Logging in Varnish

One of the really nice features in Varnish is the way logging works. Instead of logging to a normal log file Varnish logs to a shared memory segment, called the VSL - the Varnish Shared Log. When the end of the segment is reached we start over, overwriting old data.

This is much, much faster than logging to a file and it doesn’t require disk space. Besides it gives you much, much more information when you need it.

The flip side is that if you forget to have a program actually write the logs to disk they will be overwritten.

varnishlog is one of the programs you can use to look at what Varnish is logging. varnishlog gives you the raw logs, everything that is written to the logs. There are other clients that can access the logs as well, we’ll show you these later.

In the terminal window you started Varnish now type varnishlog -g raw and press enter.

You’ll see lines like these scrolling slowly by.:

0 CLI            - Rd ping
0 CLI            - Wr 200 19 PONG 1273698726 1.0

These is the Varnish master process checking up on the caching process to see that everything is OK.

Now go to the browser and reload the page displaying your web app.

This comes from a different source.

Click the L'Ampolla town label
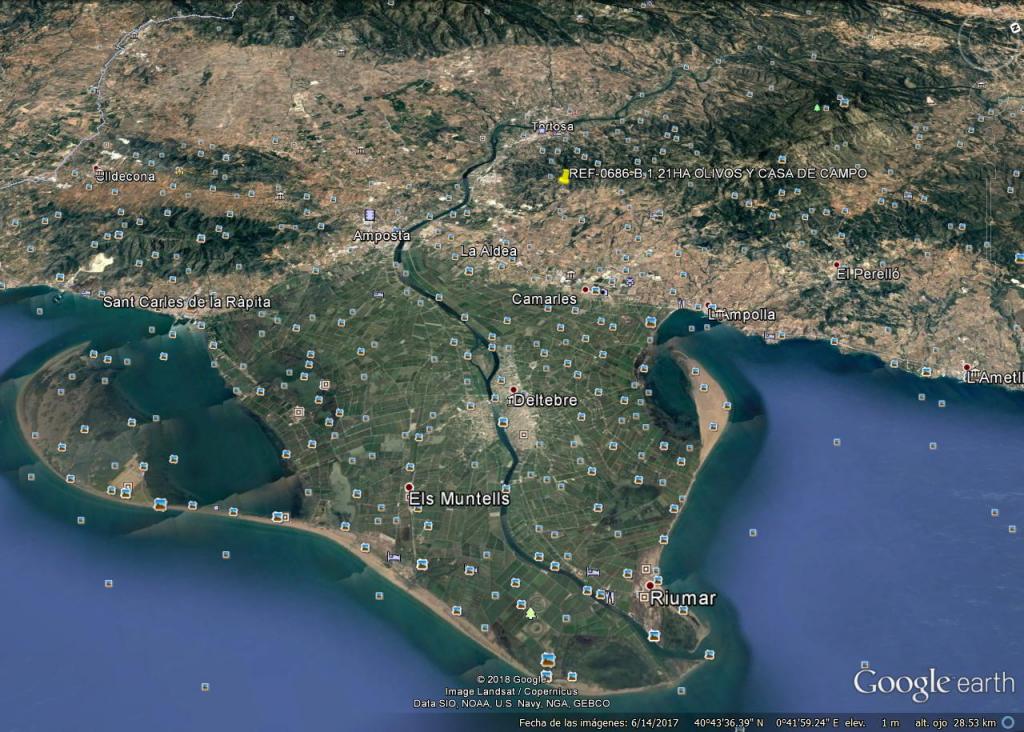 tap(742, 315)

You’ll see lines like these.:

11 SessOpen       c 58912 :8080 8080 1273698726.933590 14
11 ReqStart       c 58912
11 ReqMethod      c GET
11 ReqURL         c /
11 ReqProtocol    c HTTP/1.1
11 ReqHeader      c Host: localhost:8080
11 ReqHeader      c Connection: keep-alive

The first column is an arbitrary number, it identifies the transaction. Lines with the same number are coming from the same transaction. The second column is the tag of the log message. All log entries are tagged with a tag indicating what sort of activity is being logged.

The third column tell us whether this is is data coming from or going to the client (‘c’), or the backend (‘b’). The forth column is the data being logged.

Now, you can filter quite a bit with varnishlog. The basic options we think you want to know are:


Only show log lines from traffic going between Varnish and the backend servers. This will be useful when we want to optimize cache hit rates.


Same as ‘-b’ but for client side traffic.

‘-g request’

Group transactions by request.

‘-q query’

Only list transactions matching this query.